DATASHEET
Host:
Rabbit
Target Protein:
JNK1+JNK3
Clonality:
Monoclonal
Isotype:
IgG
Swiss Prot:
P45983, P53779
Source:
Human JNK1 + JNK3 aa 1-400
Purification:
Purified by Protein A.
Storage Buffer:
0.01M TBS(pH7.4) with 1% BSA, 0.02% Proclin300 and 50% Glycerol.
Storage:
Store at -20°C for 12 months.
Background:
c-Jun N-terminal kinases (JNKs) phosphorylate and augment transcriptional activity of c-Jun. JNKs originate from three genes that yield 10 isoforms through alternative mRNA splicing, including JNK1a1,JNK1b1, JNK2a1, JNK2b1, and JNK3a1, which represent the p46 isoforms, and JNK1a2, JNK1b2, JNK2a2, JNK2b2, and JNK3b2, which represent the p54 isoforms.JNKs coordinate cell responses to stress and influence regulation of cell growth and transformation.
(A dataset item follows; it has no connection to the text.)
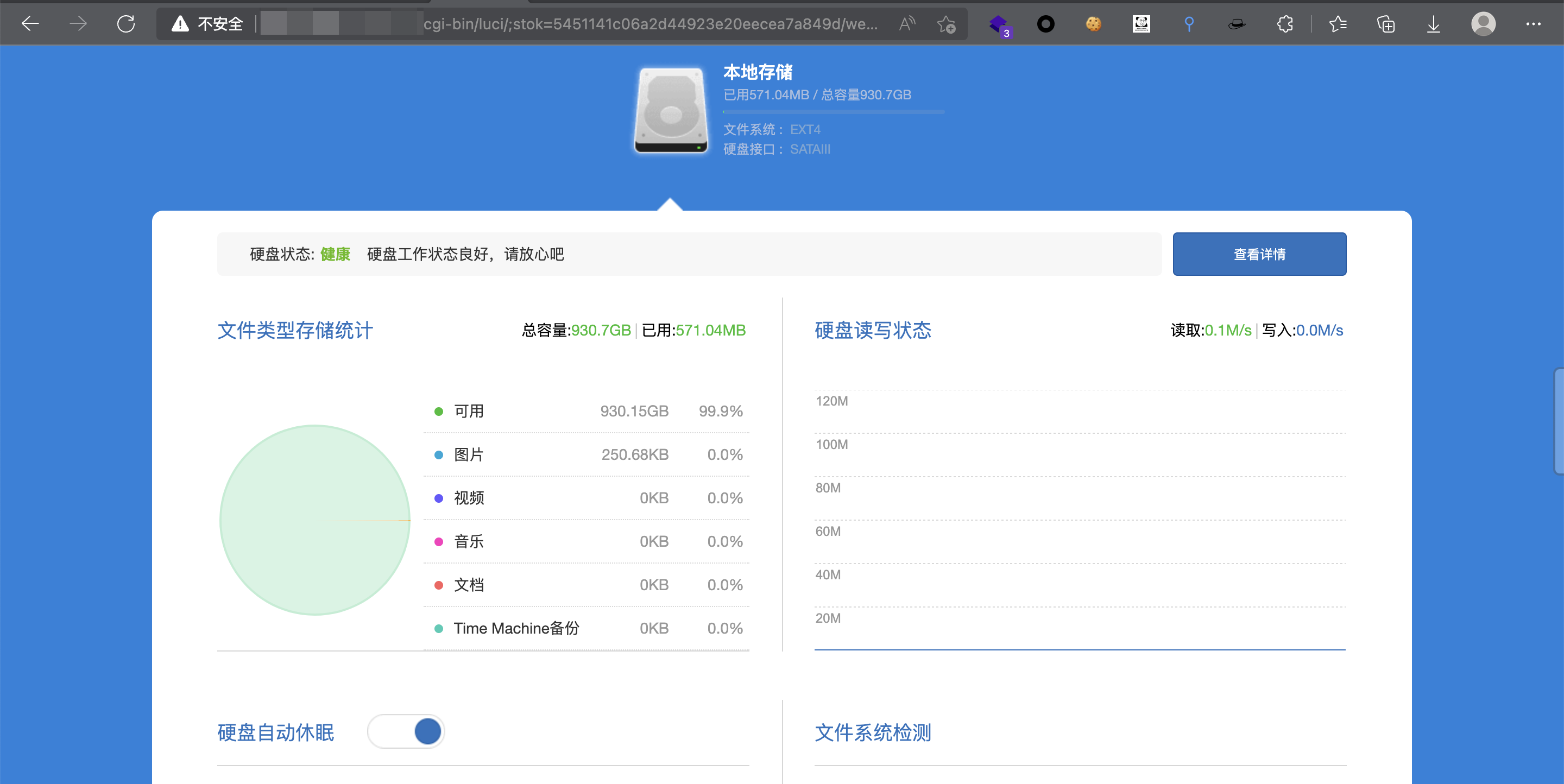This screenshot has height=784, width=1564.
Task: Open the favorites list icon
Action: tap(1338, 24)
The human JNK1 (PRKM8, SAPK1, MAPK8) gene maps to chromosome 10q11.22 and shares 83% amino acid identity with JNK2. JNK1 is necessary for normal activation and differentiation of CD4 helper T (TH) cells into TH1 and TH2 effector cells. Capsaicin activates JNK1 and p38 in ras-transformed human breast epithelial cells. Nitrogen oxides (NOx) upregulate JNK1 in addition to c-Fos, c-Jun, and other signaling kinases, including MEKK1 and p38. JNK3 (MK10, MAPK10, PRKM10) is activated by pro-inflammatory cytokines and environmental stresss by phosphorylating transcription factors such as c-Jun and ATF2. This is important for AP-1 transcriptional activity regulation. JNK3 is crucial for neuronal apoptosis (stress-induced).